Date Tags crypto

One of the recent USENIX Security papers has been getting quite a bit of buzz: Vanish: Increasing Data Privacy with Self-Destructing Data. It's really a very clever paper, proposing a way to do something apparently impossible: ensuring that data (like email) 'disappears' after a certain period of time.

The core idea is this: the data doesn't really disappear, it just becomes unreadable. Specifically, the paper proposes that:

  1. The data in question be encrypted with a fresh key,
  2. That the key be split into many parts, using a secret-sharing scheme,
  3. That these shares be stored at random locations on some peer-to-peer network (specifically, a distributed hash table), and
  4. That instead of sending the data, you send the encrypted data and a list of where to find the key-shares

The underlying assumption is that people will drop out of the peer-to-peer network at some measurable rate, and that when they do, any shares they have will disappear with them. And the security of the key-splitting scheme tells us that when enough key-shares disappear, the key becomes unrecoverable.
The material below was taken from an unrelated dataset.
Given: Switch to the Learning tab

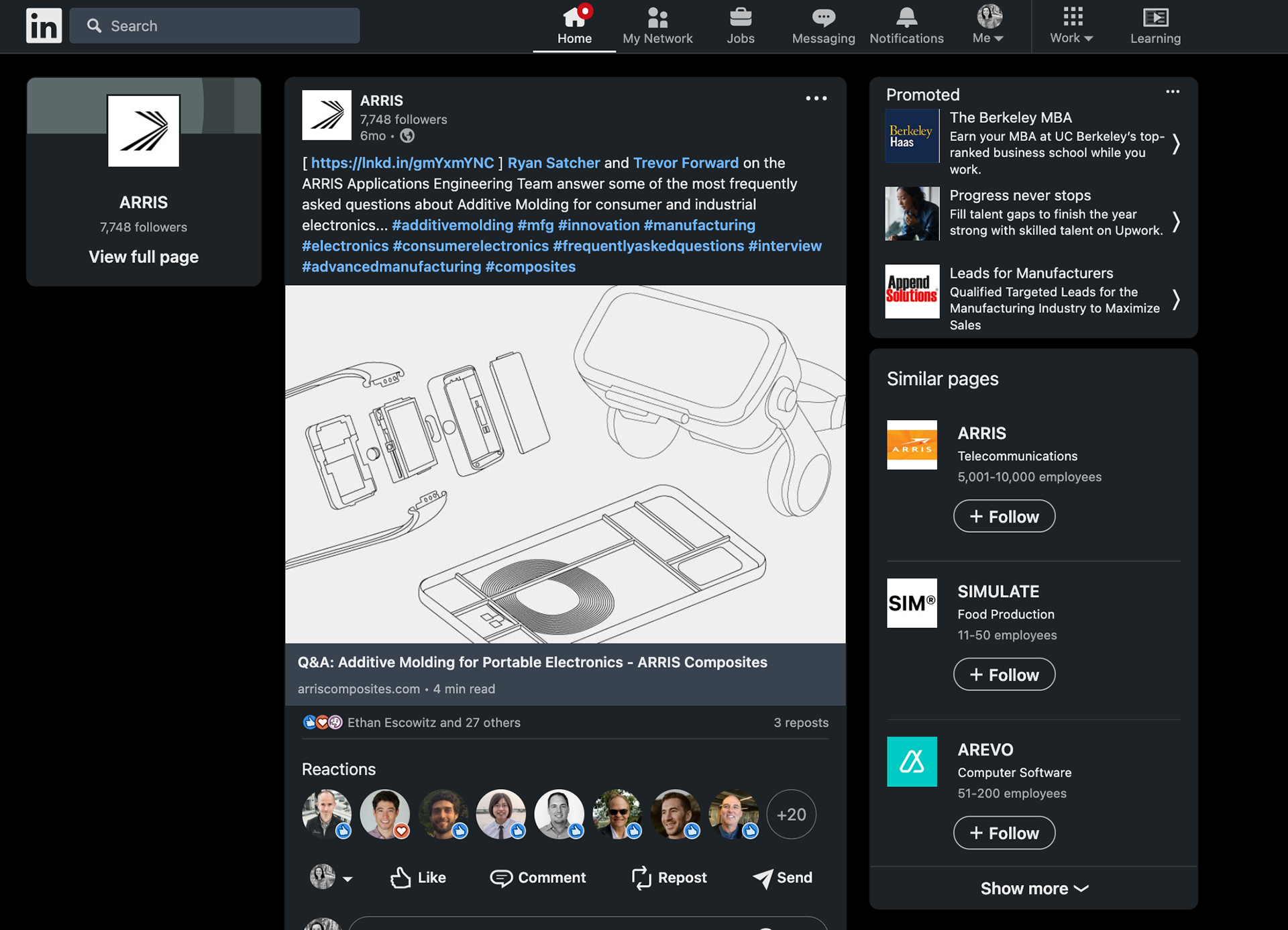Looking at the screenshot, I should click(x=1155, y=25).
(And what's more, the scheme can even be simplified a bit. Technically speaking, the encryption is just for convenience-- you can get away without it by splitting the data itself rather then the key.)
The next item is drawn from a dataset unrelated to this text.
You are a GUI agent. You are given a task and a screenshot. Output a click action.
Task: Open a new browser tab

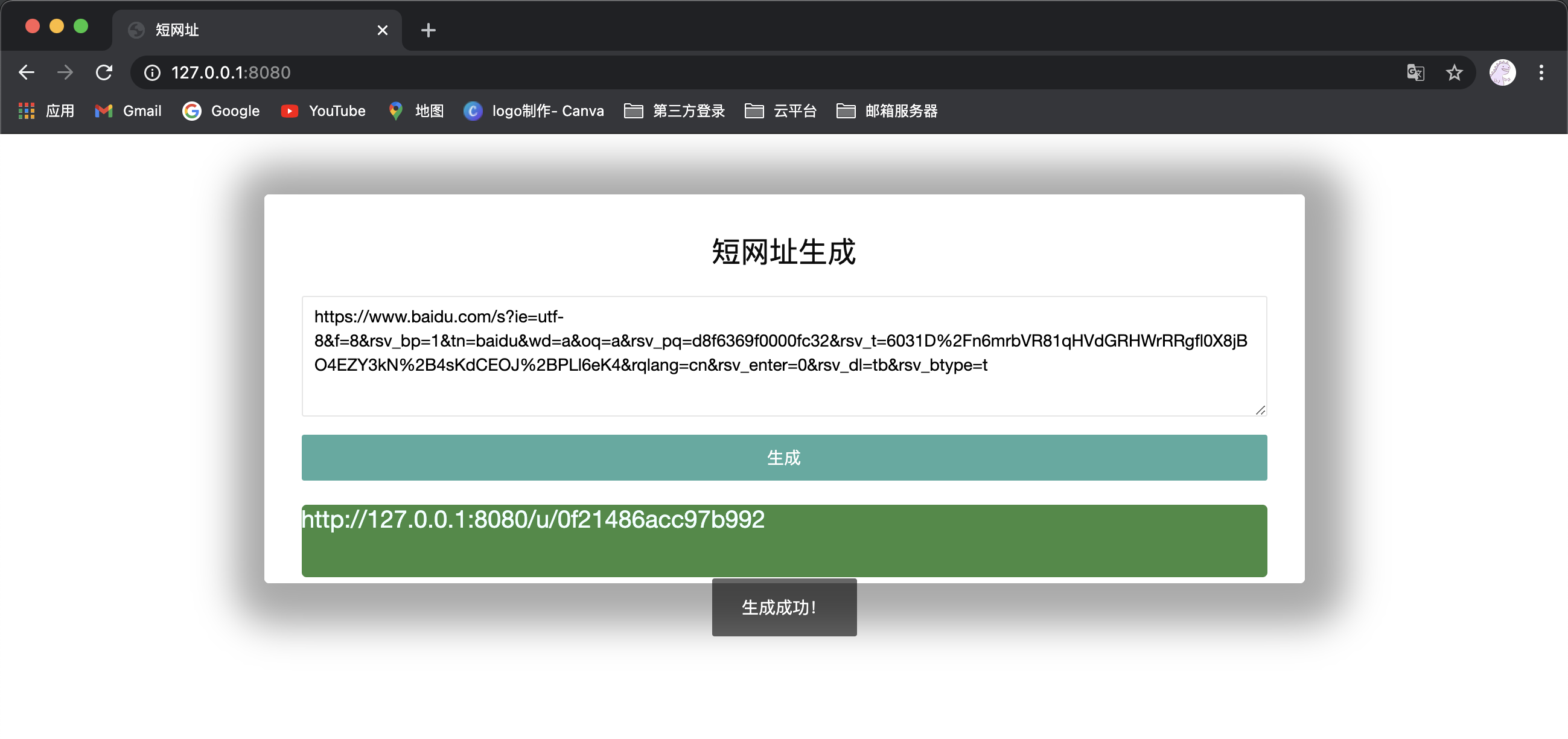[x=429, y=30]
It's a very nice little scheme. It's already gone through one round of attack- and-patch, but that's not what really caught my interest. Instead, I was charmed by how it used secret-splitting schemes in a new and interesting way. I'm a fan of such schemes, you see, for the following reason: they are one of only three cryptographic schemes in the universe that we know to be secure.

It's a dirty little secret of the cryptographic world, but most of what we do ultimately rests on a wing and a prayer. We believe that our schemes are secure, mostly because we believe the underlying mathematical problems are intractable. (I.e., computationally secure.) But we don't know that-- no one has actually proved it. By and large, any cryptographic scheme in actual use could be broken tomorrow. In fact, it is conceivable that someone could figure out how to break all of them. (We call this the 'smart grad-student attack' and we try not to think about it very much.)
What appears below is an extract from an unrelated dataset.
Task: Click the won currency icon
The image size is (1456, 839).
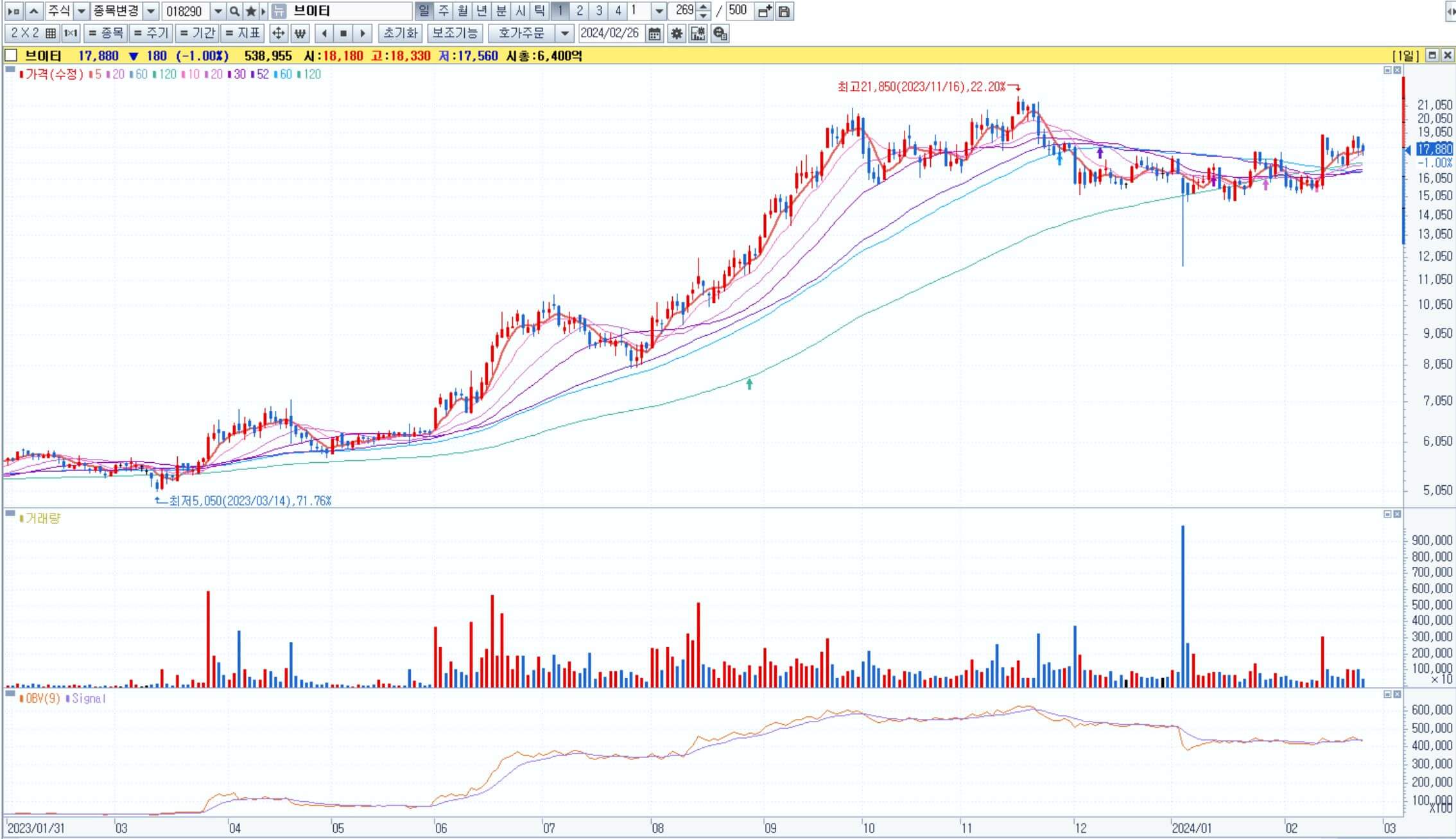Action: tap(300, 33)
However, secret-sharing is different. Along with one-time pads and something called the Carter-Wegman hash functions, it is actually known to be unbreakable (i.e., information-theoretically secure). No matter what else falls, we will still have these three things. So, I always like to see these three algorithms used. It reassures me that even if the world changes tomorrow and computational security is revealed to be mirage, we will still have some small pieces of crypto left to play with.